Was Your Will Valid in Your Former State?
If your last will and testament was created and signed with the proper formalities as required by the laws of your former state, it should still be considered valid in your new state. Otherwise, it would not be honored in either jurisdiction. For example, if the laws of your former state required that you sign your will in front of three witnesses, but you signed it in front of two witnesses, your will is not valid in your new state because it wasn't valid in your former state.
Different Types of Wills
Some states recognize "nuncupative" wills and "holographic" wills, or both, while other states do not. For example, Florida recognizes neither. If you make a nuncupative or holographic will—oral or handwritten wills—that is valid in another state, and then you move to Florida, your will won't be valid there because the state does not honor these forms of wills.
A holographic will is written entirely in the testator's handwriting and is signed and dated by the testator. If someone with a holographic will moved to a new state that does not recognize holographic wills, the will would not be honored.
A nuncupative will is spoken aloud in front of two or more witnesses, usually when the individual speaking the will is in immediate peril. The witnesses are then charged with writing their words and submitting them to the probate court within a very limited period after their death. As a practical matter, it is not likely the testator would be able to relocate to a new state if they were in imminent danger of dying. Such a will would most likely not be honored anywhere years after their death.
Other Laws to Consider
Although your will may still be valid after you move to a new state, certain parts of it may become void or require changes to conform to the unique laws of your new state. For example, Florida law requires that a personal representative must be related to you by blood or a certain degree of marriage. If they are not your relative, they must be a Florida resident.

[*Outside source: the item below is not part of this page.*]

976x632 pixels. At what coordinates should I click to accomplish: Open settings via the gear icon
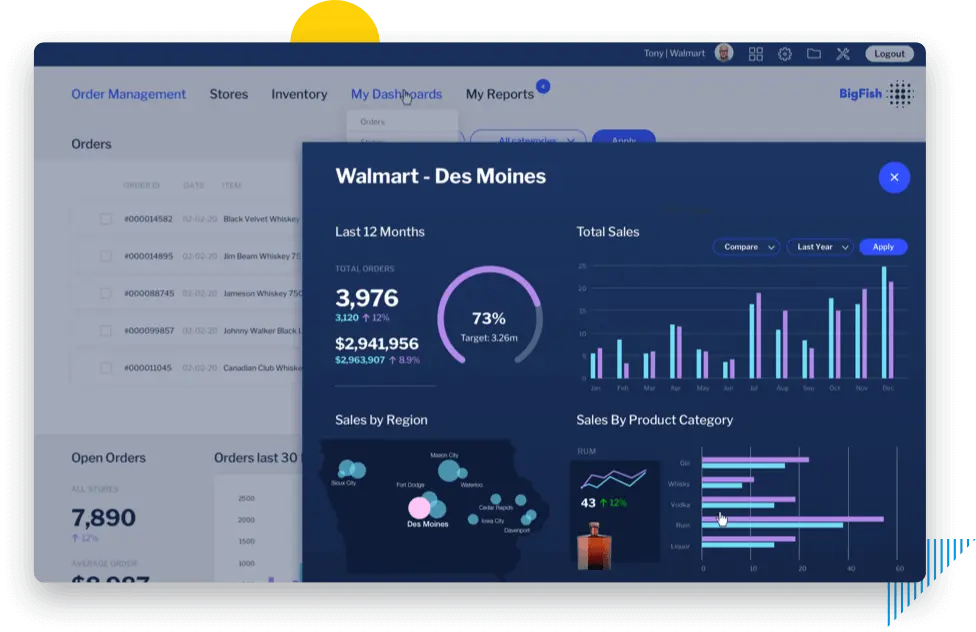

If you were previously a resident of Illinois and made a valid will while living there, you might have named your best friend as a personal representative. If that individual does not move with you to Florida, they would not be permitted to serve as a personal representative if you should die there. That provision of your will would not be honored. If you choose a bank or trust company to act as a personal representative, it must have the legal authority to act as a fiduciary in Florida.
What Can You Do if You Plan to Move?
If you are planning a move, consult an estate planning attorney familiar with the probate, trust, and estate tax laws of your new state. This simple step will ensure that your estate plan will continue to work the way you expected it to work when you made it.